> Material supplied
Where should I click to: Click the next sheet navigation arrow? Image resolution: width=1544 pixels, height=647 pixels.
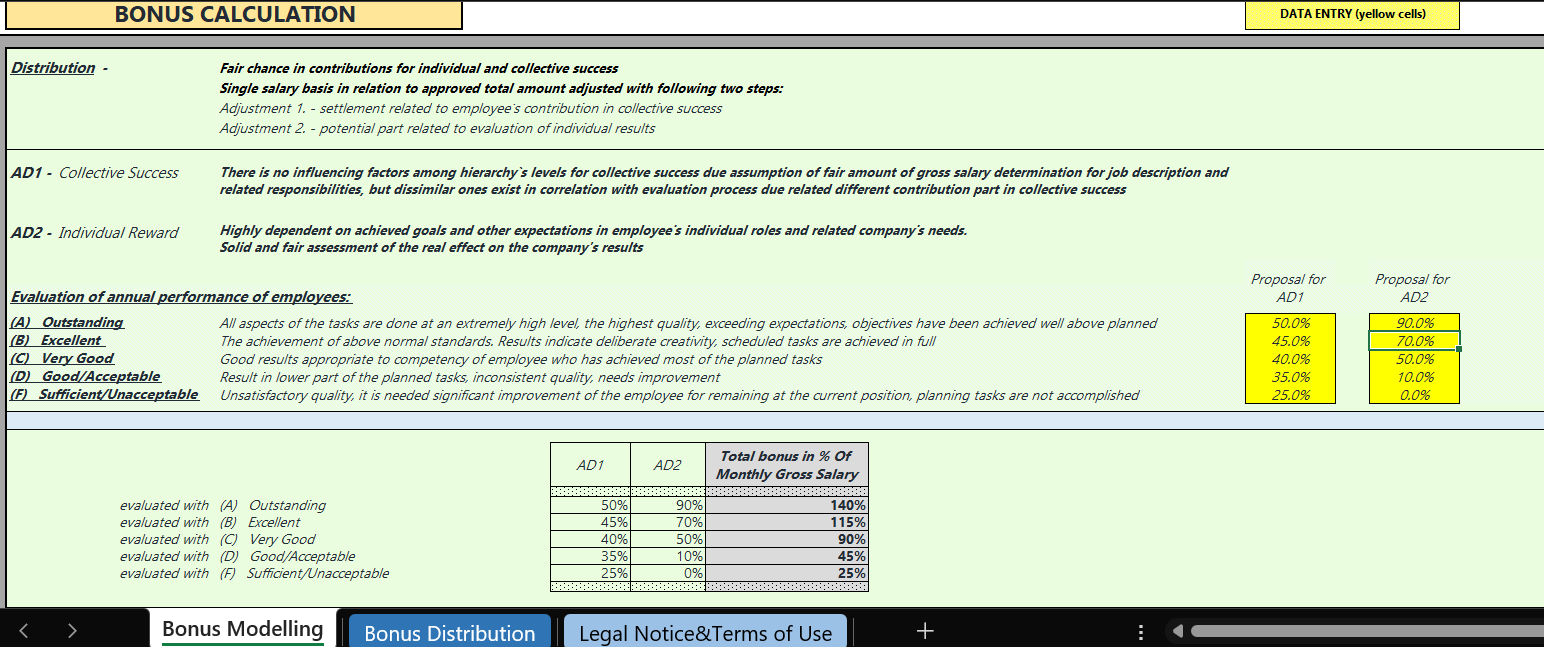coord(72,631)
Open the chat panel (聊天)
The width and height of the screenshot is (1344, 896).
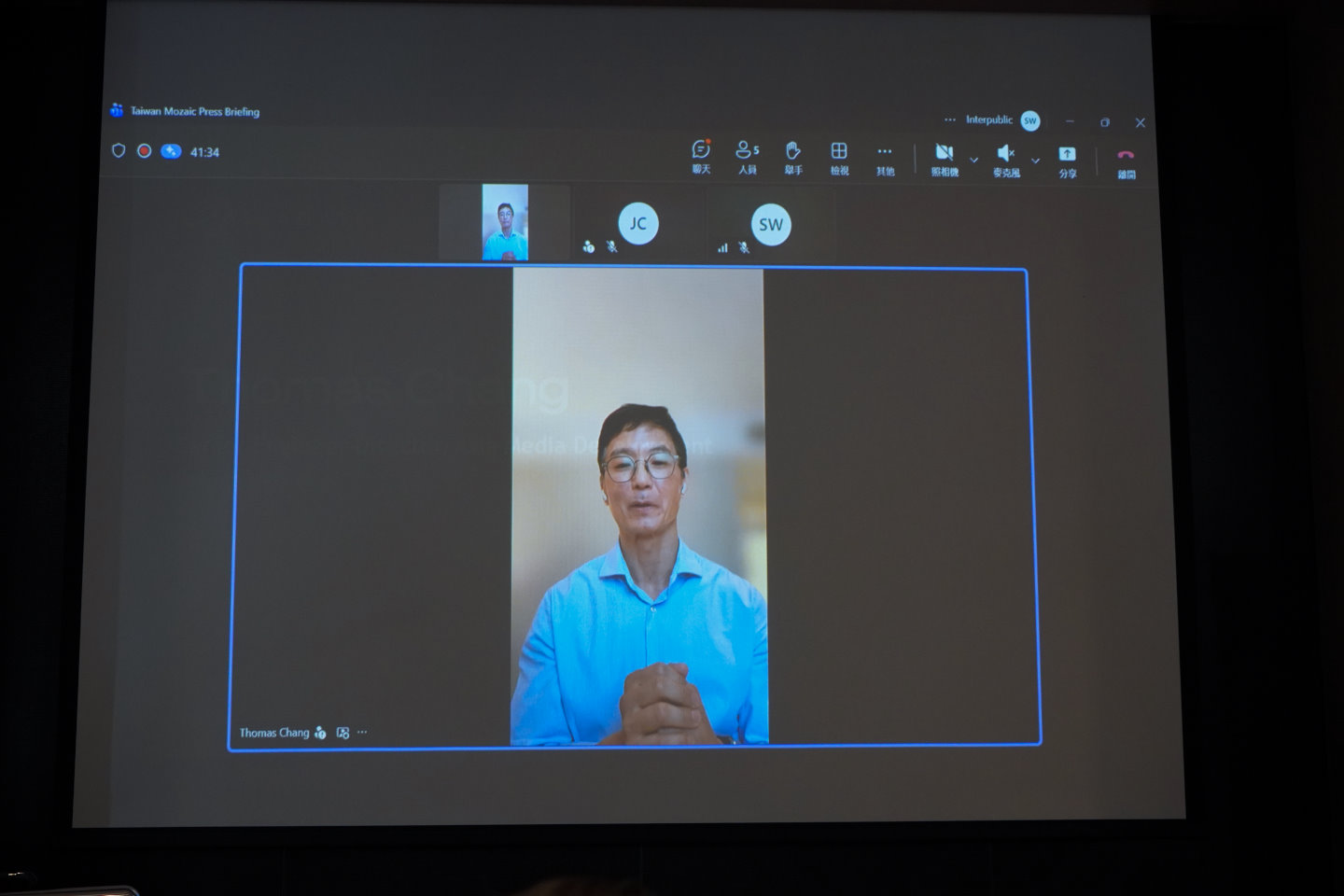click(x=701, y=156)
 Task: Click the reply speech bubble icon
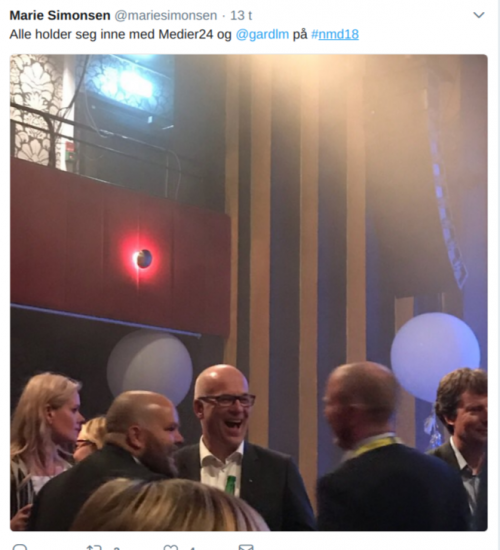pyautogui.click(x=20, y=547)
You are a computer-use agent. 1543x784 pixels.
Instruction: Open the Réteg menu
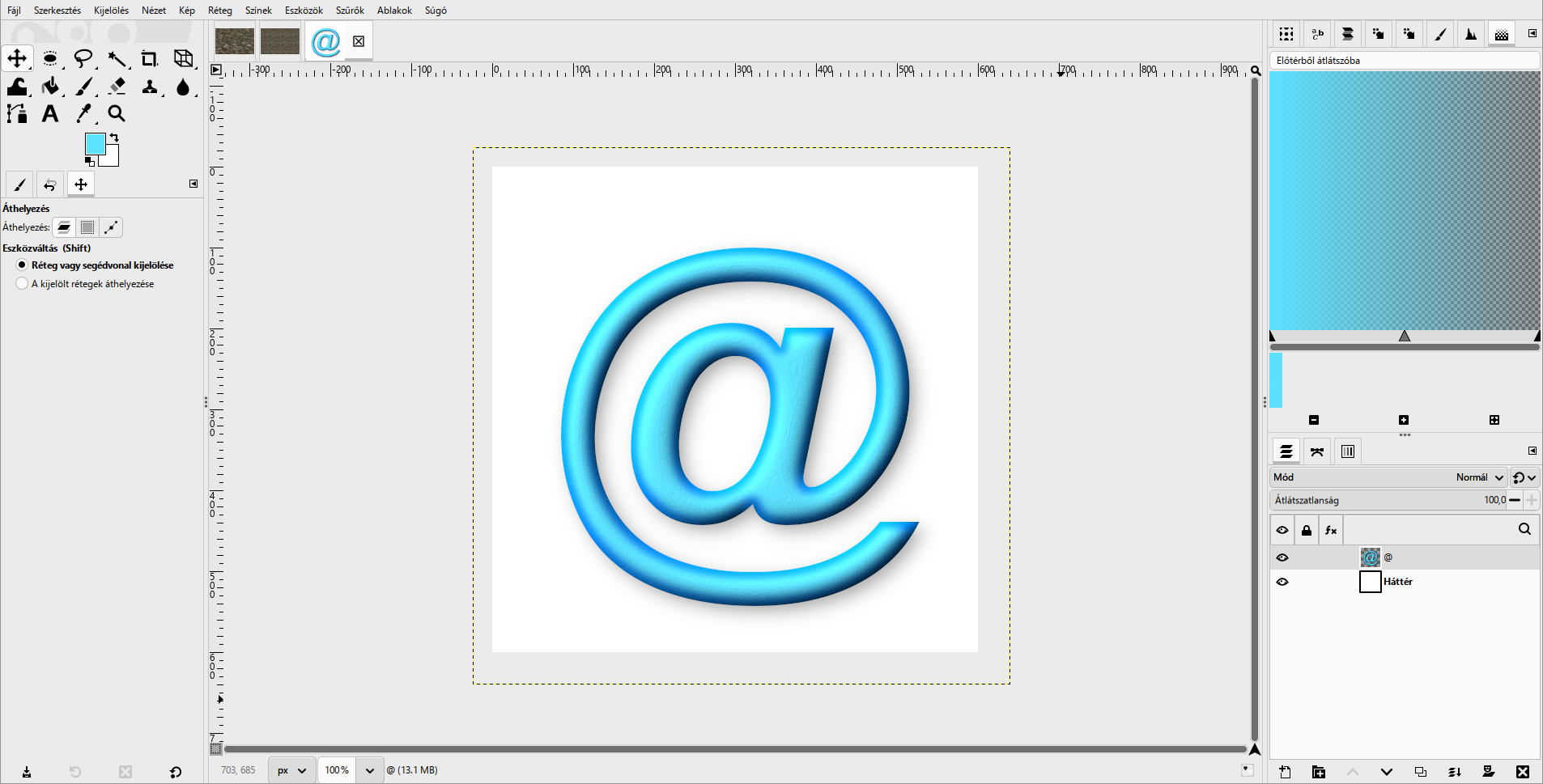(220, 11)

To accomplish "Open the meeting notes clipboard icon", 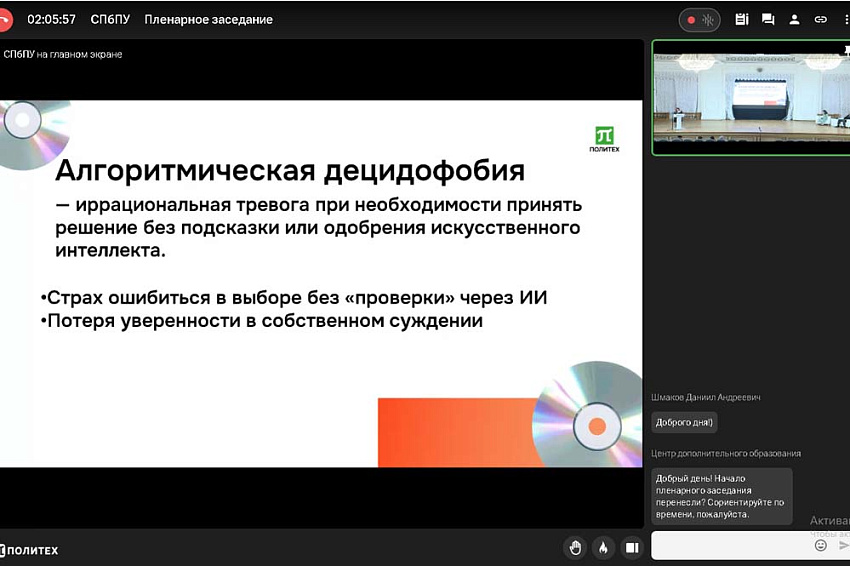I will (741, 19).
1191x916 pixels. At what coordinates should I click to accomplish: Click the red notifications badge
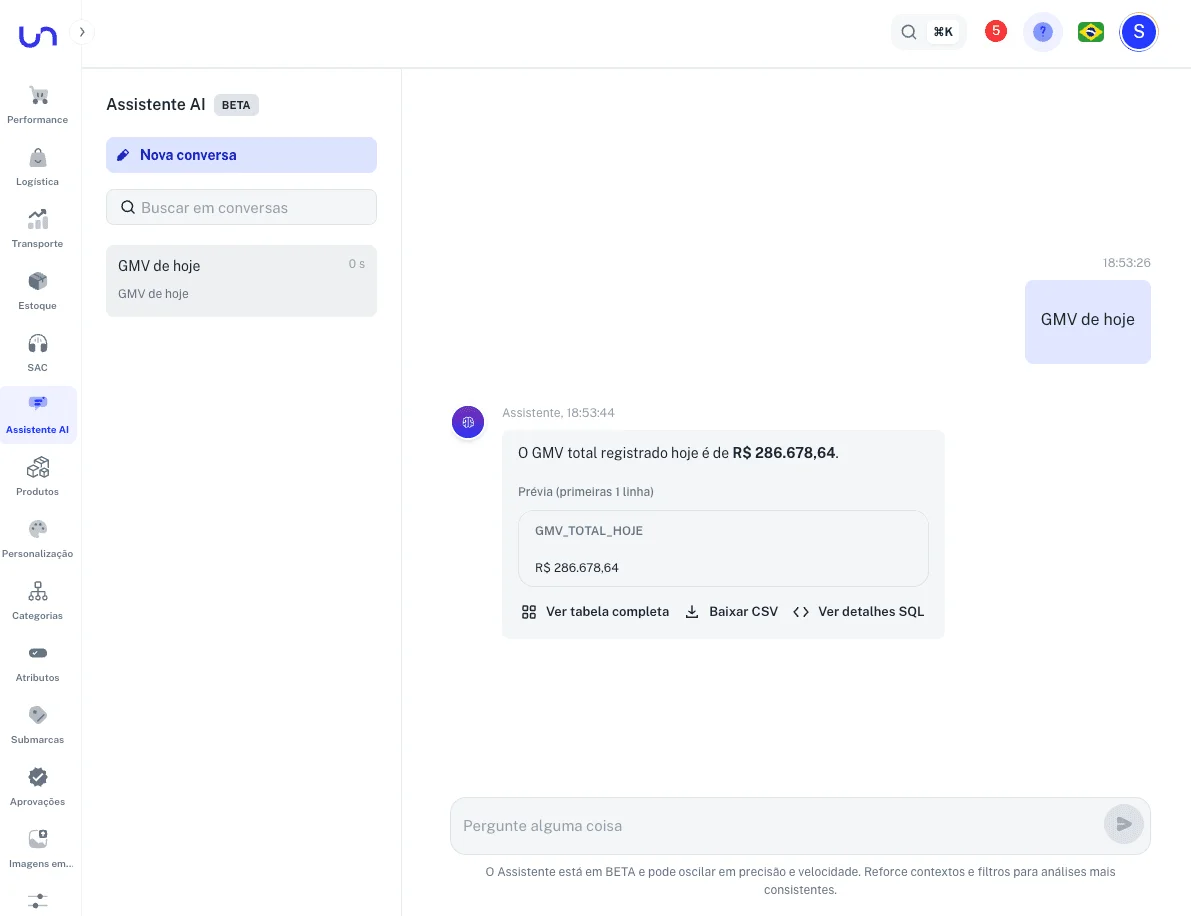(x=995, y=31)
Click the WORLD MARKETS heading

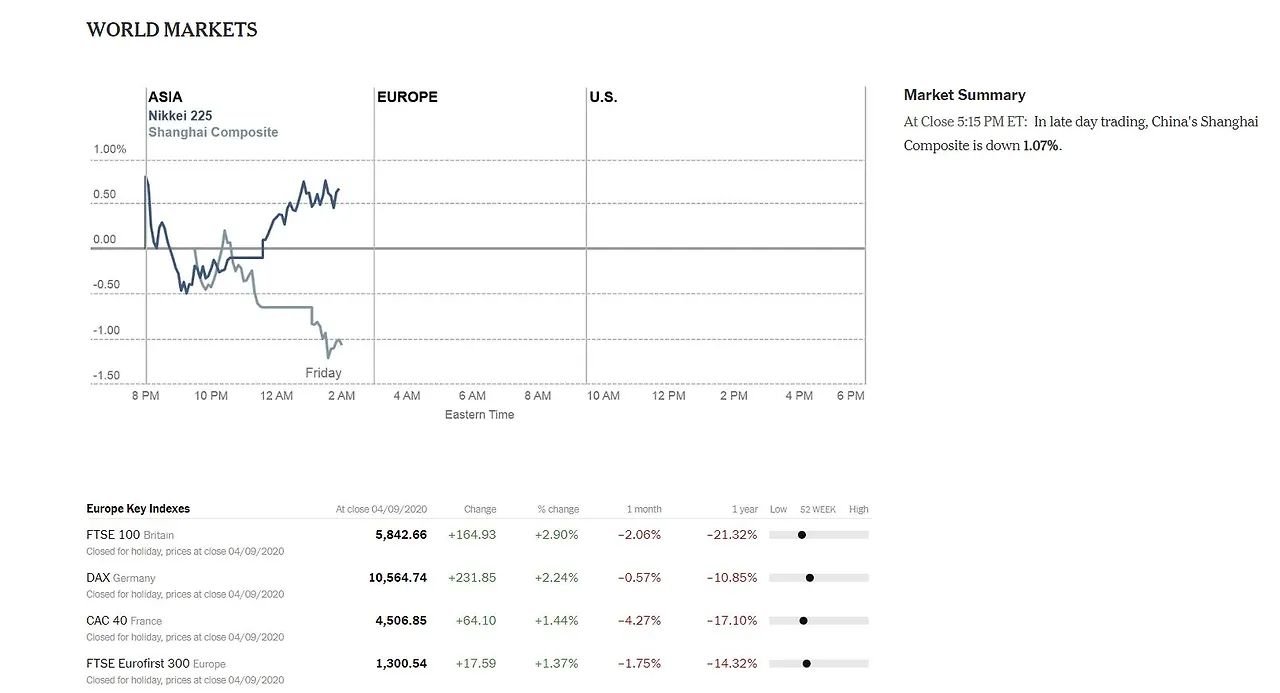pyautogui.click(x=172, y=30)
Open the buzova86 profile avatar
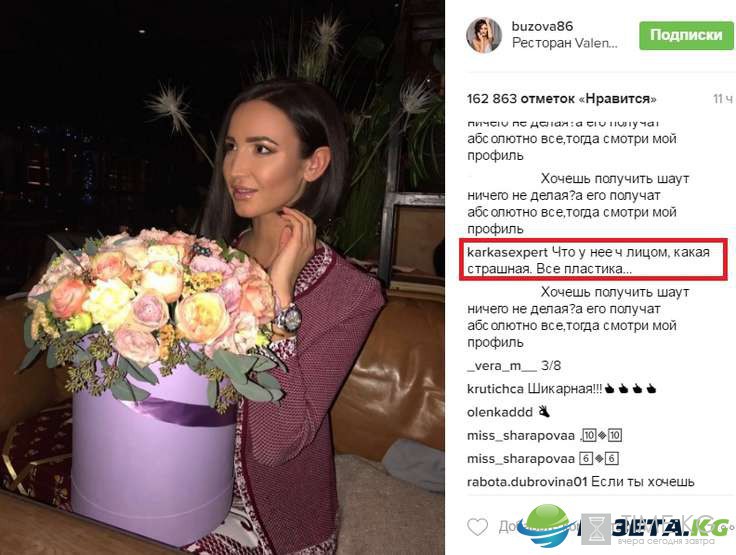This screenshot has width=736, height=555. coord(483,35)
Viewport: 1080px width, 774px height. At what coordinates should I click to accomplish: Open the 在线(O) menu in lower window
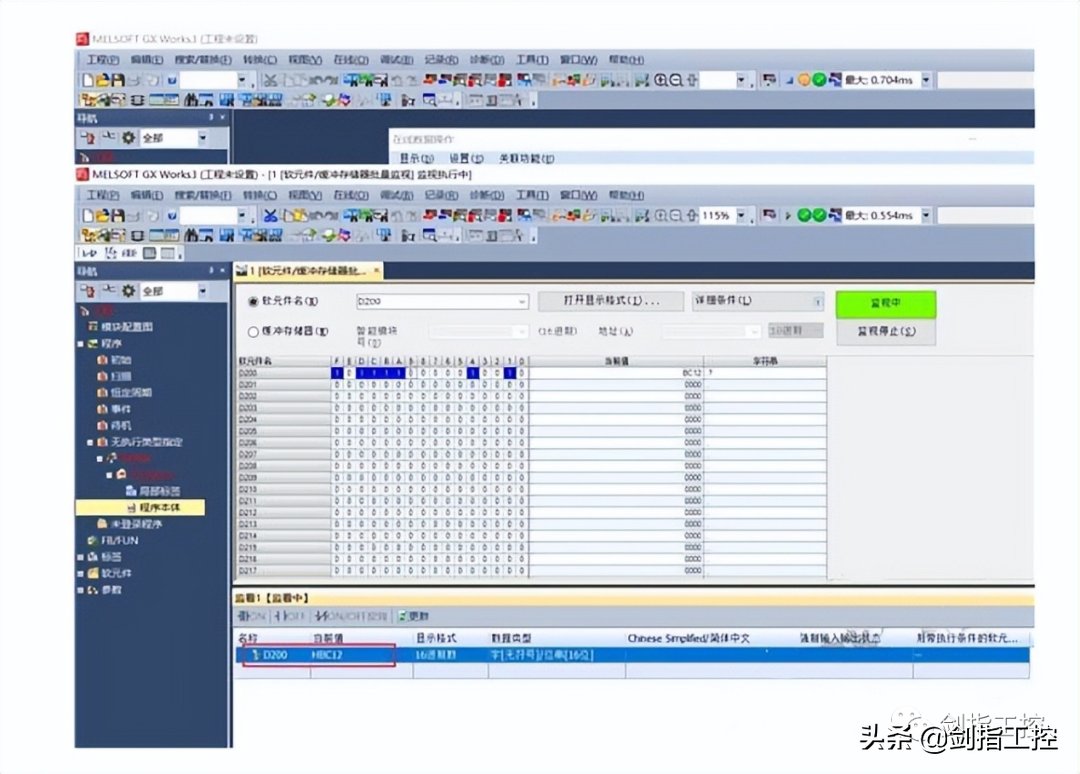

> Work to complete
Copy exactly the lines from the line holding "Open the buzova86 profile avatar" to the final line of the listing, and leave the pictures out.

> Finished task
Open the buzova86 profile avatar
This screenshot has width=736, height=555. coord(483,35)
Viewport: 1080px width, 774px height. At what coordinates should I click to accomplish: Open the 在线(O) menu in lower window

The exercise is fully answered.